We are assuming 3.9% growth in 2010, 4.7% in 2011, followed by 4.2% in 2012
and 4.4% in 2013. The government is working hard to encourage
international oil company (IOC) investment and boost near-term domestic
oil production, aided by state-owned Ecopetrol. We are assuming oil and gas
liquids production of no more than 675,000b/d by 2013, with the country
expected to pump 610,000b/d in 2009. Consumption is forecast to increase
by 3-4% per annum to 2013, implying demand of 289,000b/d by the end of the
forecast period. The country’s export capability will therefore rise to
around 386,000b/d by 2013. Gas consumption is forecast to increase from an
estimated 7.9bcm in 2008 to 10.0bcm over the period, met by rising
domestic production, which will also provide modest exports to Venezuela.

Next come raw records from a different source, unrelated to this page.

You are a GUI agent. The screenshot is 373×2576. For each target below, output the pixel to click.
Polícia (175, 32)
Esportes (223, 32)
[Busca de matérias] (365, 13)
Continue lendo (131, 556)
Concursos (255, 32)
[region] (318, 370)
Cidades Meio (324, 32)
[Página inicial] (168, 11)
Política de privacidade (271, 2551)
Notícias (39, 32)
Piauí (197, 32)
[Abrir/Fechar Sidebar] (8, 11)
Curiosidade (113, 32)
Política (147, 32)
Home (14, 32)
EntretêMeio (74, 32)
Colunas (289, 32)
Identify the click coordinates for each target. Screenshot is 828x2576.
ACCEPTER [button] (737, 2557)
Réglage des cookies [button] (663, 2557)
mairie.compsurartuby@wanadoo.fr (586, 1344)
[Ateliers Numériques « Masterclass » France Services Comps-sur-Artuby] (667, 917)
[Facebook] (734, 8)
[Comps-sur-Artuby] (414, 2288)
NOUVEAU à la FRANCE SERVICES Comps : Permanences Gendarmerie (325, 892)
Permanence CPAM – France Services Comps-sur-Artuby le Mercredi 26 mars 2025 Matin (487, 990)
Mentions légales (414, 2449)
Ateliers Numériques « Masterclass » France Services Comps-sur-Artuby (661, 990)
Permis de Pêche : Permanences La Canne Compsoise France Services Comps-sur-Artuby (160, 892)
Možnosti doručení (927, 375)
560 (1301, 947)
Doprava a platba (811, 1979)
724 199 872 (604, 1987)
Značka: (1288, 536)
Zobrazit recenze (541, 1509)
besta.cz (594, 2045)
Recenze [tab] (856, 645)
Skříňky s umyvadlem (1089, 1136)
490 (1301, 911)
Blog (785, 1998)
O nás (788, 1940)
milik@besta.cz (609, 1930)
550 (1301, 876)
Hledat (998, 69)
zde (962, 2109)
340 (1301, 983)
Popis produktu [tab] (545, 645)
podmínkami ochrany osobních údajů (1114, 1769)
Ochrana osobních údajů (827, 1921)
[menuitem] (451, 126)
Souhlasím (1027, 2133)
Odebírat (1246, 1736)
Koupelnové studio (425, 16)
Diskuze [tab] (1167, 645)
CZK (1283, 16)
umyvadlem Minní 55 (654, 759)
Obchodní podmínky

Between 2007 and 2018, we are forecasting a decrease in Colombian oil
production of 5.53%, with crude volumes peaking at 675,000b/d in 2013 and
then falling steadily to 530,000b/d by the end of the forecast period. Oil
consumption between 2007 and 2018 is set to increase by 47.12%, with growth
slowing to an assumed 3.0% per annum towards the end of the period and the
country using 335,000 b/d by 2018. Gas production is expected to rise
gradually, from around 8.5bcm in 2007 to 15.0bcm in 2018. With demand
growth of 65%, this implies export potential reaching 2.3bcm by 2018. Details
of BMI’s 10-year forecasts can be found in the appendix to this
report, which provides global, regional and country-specific
projections. Colombia still ranks fourth in BMI’s updated Upstream
Business Environment rating, ahead of Trinidad and behind Peru. While the
absolute resource base is modest, the competitive environment is
attractive and licensing terms have improved to become some of the best in
the region. Country risk is moderate and Colombia is well placed to retain
its strong position in the league table. The country still ranks second in
BMI’s updated Downstream Business Environment rating, reflecting its oil
demand growth outlook, refining capacity expansion plans, moderate Country
Risk and low retail site intensity. Argentina and Trinidad share third
place, but arguably lack the potential to challenge Colombia.